Salvador: Oratório de Santo Antônio na Fundação JFC reuniu público de 250 pessoas

Oratório de Santo Antônio na Fundação JFC.

Oratório de Santo Antônio na Fundação JFC.

A Fundação João Fernandes da Cunha foi o quinto ponto de parada do Oratório de Santo Antônio na noite de segunda-feira, 5 de junho de 2017, que durante 13 dias (Trezena) terá 14 apresentações em Salvador e em Lauro de Freitas. Idealizado pelo maestro  Keiler Rêgo, o projeto “é uma tradição forte desde que nasci. É bacana por unir a celebração religiosa com a festiva”, afirma ele.

Também foi lembrado o aniversário do médico Silvoney Sales, presidente da instituição, que nasceu no dia 6 de junho e foram apresentados os trabalhos artesanais da desenhista plástica Gina Flor com a exposição “Cordão & Cor”. O advogado Dionísio Pedro de Alcântara Lisbôa foi o palestrante do evento, discorrendo sobre a vida de Fernando de Bulhões, o Santo Antônio.

A noite do Oratório homenageou as memórias do médico Eraldo Moura Costa e a sra. Iacina Santos Sousa (Flor) falecidos em maio “e que sempre foram presenças constantes nos eventos da instituição”. E como não poderia deixar de ser, houve distribuição de pãezinhos benzidos pelo padre João Arrojo.

A vice-presidente da Fundação JFC e anfitriã do evento, Zenaide Sento-Sé Fernandes da Cunha Almeida, lembrou que por onde passa, o espetáculo arrebata grande público. E, no caso de ontem não foi diferente: os ouvintes tiveram que se espalhar para além do auditório em razão do grande número de pessoas interessadas em acompanhar a interpretação dos coralistas.

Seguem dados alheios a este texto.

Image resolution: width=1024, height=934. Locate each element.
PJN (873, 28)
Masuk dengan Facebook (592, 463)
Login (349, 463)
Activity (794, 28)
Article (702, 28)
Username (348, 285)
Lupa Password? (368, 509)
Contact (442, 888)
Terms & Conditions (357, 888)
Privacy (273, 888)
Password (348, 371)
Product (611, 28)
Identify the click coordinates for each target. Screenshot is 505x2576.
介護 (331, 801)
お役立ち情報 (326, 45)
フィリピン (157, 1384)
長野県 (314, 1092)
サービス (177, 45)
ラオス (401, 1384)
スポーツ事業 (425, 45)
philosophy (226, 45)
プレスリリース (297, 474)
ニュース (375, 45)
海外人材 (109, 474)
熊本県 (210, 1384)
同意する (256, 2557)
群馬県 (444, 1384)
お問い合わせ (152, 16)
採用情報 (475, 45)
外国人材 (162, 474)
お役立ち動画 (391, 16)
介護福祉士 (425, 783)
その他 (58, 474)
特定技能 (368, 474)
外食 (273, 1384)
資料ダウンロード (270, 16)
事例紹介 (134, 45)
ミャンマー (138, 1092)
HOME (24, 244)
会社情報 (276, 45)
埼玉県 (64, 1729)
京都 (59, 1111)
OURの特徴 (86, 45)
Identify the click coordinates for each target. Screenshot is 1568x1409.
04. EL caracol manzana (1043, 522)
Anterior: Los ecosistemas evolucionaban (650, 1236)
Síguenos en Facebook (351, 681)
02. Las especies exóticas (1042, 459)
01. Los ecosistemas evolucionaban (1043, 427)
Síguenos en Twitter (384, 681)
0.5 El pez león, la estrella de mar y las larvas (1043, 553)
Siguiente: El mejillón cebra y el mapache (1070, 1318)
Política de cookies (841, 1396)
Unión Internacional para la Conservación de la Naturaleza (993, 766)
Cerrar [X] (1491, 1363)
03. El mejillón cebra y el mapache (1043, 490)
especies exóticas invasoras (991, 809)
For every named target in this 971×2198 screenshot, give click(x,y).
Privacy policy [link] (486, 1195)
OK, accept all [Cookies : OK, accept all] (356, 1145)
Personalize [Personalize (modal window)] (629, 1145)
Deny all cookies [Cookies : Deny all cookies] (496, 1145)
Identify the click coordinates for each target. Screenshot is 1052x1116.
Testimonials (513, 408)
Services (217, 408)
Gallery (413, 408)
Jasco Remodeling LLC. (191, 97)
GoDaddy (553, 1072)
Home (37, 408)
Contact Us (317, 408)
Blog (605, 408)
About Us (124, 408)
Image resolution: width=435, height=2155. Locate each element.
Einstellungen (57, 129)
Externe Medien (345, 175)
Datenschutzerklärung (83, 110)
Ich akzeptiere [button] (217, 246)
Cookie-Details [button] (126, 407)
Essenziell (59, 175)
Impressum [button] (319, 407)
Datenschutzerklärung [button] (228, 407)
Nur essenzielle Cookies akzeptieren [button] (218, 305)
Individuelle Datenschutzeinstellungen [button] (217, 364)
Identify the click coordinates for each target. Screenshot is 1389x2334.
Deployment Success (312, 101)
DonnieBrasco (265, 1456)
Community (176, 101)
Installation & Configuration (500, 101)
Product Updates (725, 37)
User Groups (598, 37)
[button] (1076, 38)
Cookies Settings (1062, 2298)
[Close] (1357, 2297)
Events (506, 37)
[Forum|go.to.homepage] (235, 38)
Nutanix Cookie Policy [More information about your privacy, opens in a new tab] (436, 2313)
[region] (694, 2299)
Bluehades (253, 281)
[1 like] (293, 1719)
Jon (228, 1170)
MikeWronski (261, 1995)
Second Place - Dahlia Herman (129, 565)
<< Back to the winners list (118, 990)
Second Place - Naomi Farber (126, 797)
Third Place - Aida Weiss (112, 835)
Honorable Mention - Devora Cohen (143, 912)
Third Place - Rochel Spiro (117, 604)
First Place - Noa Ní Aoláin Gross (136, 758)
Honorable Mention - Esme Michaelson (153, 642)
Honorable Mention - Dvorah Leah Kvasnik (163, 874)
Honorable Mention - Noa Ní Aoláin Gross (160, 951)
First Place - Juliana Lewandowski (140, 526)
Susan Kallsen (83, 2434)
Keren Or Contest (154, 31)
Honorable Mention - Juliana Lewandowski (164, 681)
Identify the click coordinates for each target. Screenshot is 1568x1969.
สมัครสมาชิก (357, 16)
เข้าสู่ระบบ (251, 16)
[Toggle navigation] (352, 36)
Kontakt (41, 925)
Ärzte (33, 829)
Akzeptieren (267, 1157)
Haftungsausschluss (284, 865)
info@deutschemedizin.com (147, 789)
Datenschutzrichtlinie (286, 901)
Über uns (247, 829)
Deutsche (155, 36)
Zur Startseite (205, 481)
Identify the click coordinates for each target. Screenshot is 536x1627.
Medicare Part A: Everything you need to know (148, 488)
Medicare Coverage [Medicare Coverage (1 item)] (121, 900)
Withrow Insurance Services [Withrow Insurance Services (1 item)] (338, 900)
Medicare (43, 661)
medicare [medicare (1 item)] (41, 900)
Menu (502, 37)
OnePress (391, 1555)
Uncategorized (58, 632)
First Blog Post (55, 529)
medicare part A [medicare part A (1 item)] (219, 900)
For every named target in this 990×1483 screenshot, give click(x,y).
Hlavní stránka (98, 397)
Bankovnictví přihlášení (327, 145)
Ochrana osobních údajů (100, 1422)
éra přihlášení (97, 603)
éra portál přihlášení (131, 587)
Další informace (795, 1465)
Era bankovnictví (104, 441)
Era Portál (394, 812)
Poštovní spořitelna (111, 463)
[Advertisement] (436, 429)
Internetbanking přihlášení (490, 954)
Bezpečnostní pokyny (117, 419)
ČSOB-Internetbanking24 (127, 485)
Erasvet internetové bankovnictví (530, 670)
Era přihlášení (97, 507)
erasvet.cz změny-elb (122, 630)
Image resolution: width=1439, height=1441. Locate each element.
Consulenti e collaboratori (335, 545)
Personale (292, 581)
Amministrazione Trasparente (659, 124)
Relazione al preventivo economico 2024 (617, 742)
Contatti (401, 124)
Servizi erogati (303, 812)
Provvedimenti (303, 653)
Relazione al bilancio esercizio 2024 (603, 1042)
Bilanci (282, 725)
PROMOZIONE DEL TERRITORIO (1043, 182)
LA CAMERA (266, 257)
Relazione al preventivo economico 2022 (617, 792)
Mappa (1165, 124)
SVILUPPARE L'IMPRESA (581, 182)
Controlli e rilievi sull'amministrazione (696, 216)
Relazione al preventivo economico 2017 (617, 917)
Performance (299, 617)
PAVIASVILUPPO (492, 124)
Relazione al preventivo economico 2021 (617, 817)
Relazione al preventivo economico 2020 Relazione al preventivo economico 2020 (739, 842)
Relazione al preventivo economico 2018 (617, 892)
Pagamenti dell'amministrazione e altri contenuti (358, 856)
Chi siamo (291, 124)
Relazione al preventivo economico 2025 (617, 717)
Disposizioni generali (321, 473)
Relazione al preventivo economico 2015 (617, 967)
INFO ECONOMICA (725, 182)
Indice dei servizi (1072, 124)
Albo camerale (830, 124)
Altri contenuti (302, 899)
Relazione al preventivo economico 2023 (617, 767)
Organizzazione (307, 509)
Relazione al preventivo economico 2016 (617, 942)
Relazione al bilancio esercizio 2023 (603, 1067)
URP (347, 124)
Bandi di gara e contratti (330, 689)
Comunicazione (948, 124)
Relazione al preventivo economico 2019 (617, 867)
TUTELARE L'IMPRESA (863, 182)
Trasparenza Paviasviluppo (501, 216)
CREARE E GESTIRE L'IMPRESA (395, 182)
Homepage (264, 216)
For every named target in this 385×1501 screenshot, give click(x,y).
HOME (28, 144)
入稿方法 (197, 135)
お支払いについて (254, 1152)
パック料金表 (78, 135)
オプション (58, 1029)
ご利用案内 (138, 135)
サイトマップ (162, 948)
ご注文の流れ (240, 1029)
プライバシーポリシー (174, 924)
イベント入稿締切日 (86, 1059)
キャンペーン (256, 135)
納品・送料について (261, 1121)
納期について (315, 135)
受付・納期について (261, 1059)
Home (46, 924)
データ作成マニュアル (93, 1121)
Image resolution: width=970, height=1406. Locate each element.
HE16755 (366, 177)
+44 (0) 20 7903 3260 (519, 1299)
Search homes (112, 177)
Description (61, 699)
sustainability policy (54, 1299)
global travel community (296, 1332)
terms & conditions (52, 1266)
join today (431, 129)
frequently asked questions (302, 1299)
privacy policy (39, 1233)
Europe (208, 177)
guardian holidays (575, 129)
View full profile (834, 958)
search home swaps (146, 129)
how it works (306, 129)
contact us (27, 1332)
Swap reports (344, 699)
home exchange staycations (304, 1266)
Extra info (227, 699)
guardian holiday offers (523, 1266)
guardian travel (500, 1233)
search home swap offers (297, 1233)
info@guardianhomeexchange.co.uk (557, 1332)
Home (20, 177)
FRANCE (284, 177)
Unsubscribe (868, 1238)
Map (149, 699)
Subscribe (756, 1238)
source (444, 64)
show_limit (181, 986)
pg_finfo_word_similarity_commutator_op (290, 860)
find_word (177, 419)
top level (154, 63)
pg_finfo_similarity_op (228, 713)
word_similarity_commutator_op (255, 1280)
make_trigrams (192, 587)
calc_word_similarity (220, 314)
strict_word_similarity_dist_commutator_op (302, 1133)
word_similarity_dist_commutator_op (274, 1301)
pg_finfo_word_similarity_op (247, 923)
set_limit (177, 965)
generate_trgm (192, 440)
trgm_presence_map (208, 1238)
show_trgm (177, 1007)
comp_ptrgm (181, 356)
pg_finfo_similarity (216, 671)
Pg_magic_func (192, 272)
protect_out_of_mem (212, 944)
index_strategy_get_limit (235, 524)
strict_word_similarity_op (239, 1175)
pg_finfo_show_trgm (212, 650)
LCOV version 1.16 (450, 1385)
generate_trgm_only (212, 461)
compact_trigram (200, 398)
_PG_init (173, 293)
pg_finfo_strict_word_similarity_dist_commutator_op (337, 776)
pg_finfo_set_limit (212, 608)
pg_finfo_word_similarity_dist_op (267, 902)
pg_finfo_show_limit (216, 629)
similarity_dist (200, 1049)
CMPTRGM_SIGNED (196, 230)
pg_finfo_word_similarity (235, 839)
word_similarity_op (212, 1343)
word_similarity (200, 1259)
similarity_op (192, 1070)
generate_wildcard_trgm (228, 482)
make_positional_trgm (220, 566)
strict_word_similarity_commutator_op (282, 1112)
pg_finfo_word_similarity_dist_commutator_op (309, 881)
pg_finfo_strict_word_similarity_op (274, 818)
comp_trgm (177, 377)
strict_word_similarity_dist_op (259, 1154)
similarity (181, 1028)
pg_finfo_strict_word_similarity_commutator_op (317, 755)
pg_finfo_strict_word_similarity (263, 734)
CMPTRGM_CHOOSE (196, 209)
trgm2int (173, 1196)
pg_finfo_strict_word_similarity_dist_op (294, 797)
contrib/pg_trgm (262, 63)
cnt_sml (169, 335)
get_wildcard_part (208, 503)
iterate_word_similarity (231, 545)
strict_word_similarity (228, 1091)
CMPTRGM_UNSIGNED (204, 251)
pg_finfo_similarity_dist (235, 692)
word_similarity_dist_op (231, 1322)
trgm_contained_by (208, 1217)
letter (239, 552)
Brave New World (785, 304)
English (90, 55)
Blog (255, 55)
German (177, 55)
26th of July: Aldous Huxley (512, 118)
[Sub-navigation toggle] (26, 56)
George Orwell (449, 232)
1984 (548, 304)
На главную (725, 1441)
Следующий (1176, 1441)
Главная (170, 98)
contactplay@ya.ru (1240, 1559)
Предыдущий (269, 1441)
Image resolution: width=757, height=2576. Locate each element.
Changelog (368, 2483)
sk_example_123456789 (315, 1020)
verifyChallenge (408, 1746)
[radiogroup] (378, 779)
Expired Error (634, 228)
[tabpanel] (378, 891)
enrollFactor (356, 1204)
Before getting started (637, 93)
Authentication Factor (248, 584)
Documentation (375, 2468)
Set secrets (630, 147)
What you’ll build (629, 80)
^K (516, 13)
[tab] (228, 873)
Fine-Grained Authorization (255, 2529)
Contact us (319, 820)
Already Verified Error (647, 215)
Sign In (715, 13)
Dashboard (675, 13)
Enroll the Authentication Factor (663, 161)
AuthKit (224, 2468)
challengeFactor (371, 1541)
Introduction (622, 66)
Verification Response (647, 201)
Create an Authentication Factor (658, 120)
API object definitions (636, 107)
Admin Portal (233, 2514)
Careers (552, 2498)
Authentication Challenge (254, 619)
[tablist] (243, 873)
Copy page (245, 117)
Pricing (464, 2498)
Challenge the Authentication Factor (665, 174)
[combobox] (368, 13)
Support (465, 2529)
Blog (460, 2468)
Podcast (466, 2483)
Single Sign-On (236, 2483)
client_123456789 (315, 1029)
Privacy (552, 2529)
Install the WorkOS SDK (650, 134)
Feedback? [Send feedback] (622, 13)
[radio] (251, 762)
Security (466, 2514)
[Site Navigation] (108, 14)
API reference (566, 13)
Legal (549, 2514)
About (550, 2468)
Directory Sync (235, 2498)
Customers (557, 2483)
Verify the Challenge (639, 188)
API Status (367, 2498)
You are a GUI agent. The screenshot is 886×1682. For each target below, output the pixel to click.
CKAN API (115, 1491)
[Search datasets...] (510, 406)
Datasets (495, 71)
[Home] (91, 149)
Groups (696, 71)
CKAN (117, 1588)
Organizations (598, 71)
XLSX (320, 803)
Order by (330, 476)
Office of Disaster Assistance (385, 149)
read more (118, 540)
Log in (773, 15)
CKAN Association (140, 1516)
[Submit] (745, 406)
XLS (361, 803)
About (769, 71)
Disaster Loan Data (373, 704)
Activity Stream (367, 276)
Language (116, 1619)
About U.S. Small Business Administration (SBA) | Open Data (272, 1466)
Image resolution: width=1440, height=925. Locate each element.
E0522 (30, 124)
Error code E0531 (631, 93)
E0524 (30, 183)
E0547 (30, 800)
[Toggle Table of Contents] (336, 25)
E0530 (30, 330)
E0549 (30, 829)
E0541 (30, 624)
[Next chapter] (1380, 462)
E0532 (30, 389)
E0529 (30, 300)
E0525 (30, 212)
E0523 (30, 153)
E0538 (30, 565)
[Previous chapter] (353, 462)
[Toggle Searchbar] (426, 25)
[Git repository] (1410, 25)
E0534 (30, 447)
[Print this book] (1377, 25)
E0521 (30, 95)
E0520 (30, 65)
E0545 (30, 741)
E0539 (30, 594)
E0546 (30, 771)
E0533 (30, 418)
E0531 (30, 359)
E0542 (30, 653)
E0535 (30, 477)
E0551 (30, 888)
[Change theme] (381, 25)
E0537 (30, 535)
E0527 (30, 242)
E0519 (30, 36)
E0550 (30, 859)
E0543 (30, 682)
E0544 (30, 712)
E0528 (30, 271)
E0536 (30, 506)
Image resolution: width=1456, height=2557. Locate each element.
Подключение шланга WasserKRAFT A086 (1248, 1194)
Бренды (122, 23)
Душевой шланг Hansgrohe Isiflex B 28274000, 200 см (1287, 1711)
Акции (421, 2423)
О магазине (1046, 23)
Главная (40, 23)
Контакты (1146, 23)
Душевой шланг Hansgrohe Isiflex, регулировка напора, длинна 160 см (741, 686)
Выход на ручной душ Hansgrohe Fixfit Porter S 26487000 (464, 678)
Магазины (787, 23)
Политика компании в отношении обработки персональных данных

O repertório do oratório, coral formado por 60 vozes de diversos bairros de Salvador, se baseia em cantos da Trezena de Santo Antônio. Algumas das canções que receberam arranjos baseados em elementos da música junina, são de domínio público, como Glorioso, Divina Luz, Ladainha e Salve, Oh Antônio. Há ainda duas músicas de autoria do próprio maestro, Oração do Fiel e Milagroso É (esta última em parceria com Zezão Castro), e Que Seria de Mim, composta por Jota Veloso, um dos convidados da apresentação.

Tradição secular, o maestro vê renovação do público na trezena dedicada ao santo casamenteiro. “Não é um ritual apenas comemorativo. É um culto aos ancestrais, hora de agradecer aos antepassados. Fora que, sempre que acaba, tem a festa e criançada adora isto”, avalia.

Nas apresentações, além de música, há interpretação. De acordo com o maestro, quatro solistas dão vida a personagens: um franciscano, uma sambadeira, uma moça casamenteira e Irmã Dulce. “É uma forma de contar a história de Antônio e Francisco, que foi mestre de Antônio”, ressalta Keiler.